* [Text section]:
# # # #

Making sense of Fourier series solution

Question

I am looking at a certain derivation for the full Fourier series of $\phi(x)=\cosh{x}$ on the interval $(-l,l)$. The derivation uses the definition of hyperbolic cosine and the full Fourier series for $e^x$ as follows

$$\begin{align} \cosh{x}&=\frac{e^x+e^{-x}}{2} \\ &=\frac{1}{2}\left(\sum_{n=-\infty}^\infty (-1)^n \frac{l+in\pi}{l^2+n^2\pi^2}e^{\frac{in\pi x}{l}} \sinh{l}+\sum_{n=-\infty}^\infty (-1)^n \frac{l+in\pi}{l^2+n^2\pi^2}e^{-\frac{in\pi x}{l}} \sinh{l}\right)\\&= \frac{1}{2}\left(\sum_{n=-\infty}^\infty (-1)^n \frac{l+in\pi}{l^2+n^2\pi^2}e^{\frac{in\pi x}{l}} \sinh{l}+\sum_{n=-\infty}^\infty (-1)^{-n} \frac{l-in\pi}{l^2+n^2\pi^2}e^{\frac{in\pi x}{l}} \sinh{l}\right) \end{align}$$

My confusion is in seeing how the second sum on the middle line is apparently equal to the second sum on the last line. I have thought very long about this and may be missing something simple, but would really appreciate any help in seeing why this is true. Thanks in advance.

Answer 1

This is similar to writing a full fourier series in complex form.

# # # #

* [Actions to take]:
• A. Retype the Fourier series thread between "My confusion is" and "Thanks in advance.", inclusive.
• B. Extend the Fourier series thread by writing what comes after its last sentence.

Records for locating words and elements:

# # # #

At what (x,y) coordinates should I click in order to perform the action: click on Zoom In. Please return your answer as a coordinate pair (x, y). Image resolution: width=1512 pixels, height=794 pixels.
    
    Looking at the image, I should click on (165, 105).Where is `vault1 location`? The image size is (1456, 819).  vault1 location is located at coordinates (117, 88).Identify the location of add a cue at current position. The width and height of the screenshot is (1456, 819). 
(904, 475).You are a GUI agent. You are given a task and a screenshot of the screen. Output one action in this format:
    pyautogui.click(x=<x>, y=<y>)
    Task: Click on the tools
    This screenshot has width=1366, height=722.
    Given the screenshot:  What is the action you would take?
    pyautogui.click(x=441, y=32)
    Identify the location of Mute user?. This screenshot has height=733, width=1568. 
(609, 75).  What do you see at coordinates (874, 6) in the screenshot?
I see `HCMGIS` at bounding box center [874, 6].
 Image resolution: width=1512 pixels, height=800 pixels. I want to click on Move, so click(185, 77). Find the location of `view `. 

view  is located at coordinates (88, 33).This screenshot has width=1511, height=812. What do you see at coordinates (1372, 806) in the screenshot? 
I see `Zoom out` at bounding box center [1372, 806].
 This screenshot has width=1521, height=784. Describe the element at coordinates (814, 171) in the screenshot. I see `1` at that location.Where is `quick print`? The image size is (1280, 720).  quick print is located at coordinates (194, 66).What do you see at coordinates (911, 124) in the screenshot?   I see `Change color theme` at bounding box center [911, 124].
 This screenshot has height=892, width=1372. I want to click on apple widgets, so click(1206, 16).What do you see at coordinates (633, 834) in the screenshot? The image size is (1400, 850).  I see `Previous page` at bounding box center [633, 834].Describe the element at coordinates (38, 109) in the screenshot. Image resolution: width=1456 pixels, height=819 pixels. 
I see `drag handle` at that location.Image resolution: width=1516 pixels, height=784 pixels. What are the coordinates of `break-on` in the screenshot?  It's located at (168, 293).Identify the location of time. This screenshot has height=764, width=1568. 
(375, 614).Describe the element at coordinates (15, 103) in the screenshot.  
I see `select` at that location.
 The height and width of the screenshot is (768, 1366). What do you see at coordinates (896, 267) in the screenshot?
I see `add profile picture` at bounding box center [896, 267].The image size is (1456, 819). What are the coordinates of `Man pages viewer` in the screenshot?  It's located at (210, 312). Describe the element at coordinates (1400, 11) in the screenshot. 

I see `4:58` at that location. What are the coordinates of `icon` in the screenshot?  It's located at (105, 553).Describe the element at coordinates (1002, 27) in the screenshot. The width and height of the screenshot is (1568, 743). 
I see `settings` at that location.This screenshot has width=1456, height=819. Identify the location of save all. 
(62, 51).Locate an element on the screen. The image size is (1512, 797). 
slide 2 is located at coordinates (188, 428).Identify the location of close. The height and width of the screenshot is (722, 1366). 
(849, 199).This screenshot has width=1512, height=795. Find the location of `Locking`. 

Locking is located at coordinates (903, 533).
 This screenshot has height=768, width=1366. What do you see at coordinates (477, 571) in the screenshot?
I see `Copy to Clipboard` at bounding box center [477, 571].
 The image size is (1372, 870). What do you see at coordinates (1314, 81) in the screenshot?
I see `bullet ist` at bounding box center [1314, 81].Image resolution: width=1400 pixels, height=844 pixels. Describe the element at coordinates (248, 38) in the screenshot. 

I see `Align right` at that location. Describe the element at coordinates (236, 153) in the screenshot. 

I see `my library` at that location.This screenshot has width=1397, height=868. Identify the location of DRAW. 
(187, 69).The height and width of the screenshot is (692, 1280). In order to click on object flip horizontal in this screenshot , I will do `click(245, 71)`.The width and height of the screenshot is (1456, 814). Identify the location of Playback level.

# # # #

* [The answers]:
• A.
My confusion is in seeing how the second sum on the middle line is apparently equal to the second sum on the last line. I have thought very long about this and may be missing something simple, but would really appreciate any help in seeing why this is true. Thanks in advance.

• B.
Follow this example:

$f(x) = \frac{a_0}{2}+\sum_{n=-\infty}^\infty (a_n cos(nx) b_n sin(nx)$

$= \frac{a_0}{2} + \sum_{n=-\infty}^\infty a_n \frac{e^{inx}+e^{-inx}}{2} + b_n \frac{e^{inx} -e^{-inx}}{2i}$

$=\frac{a_0}{2} + \sum_{n=-\infty}^\infty \frac{a_n-ib_n}{2} e^{inx} + \sum_{n=-\infty}^\infty \frac{a_n+ib_n}{2} e^{-inx}$

$=\sum_{n=-\infty}^\infty c_n e^{inx}$

Also, remember that $\cos(n\pi) =(-1)^n$ and De Moivre's Theorem $e^{ix}= \cos(x) + i \sin(x)$

so $(-1)^n e^{\frac{-in \pi x}{l}} = (-1)^n e^{\frac{-in \pi x}{l}} \frac{e^{\frac{in \pi x}{l}} }{e^{\frac{in \pi x}{l}} } $

Using this idea, we can apply it to the 2nd line posed in your question and should see the results follow.

Hope this helps.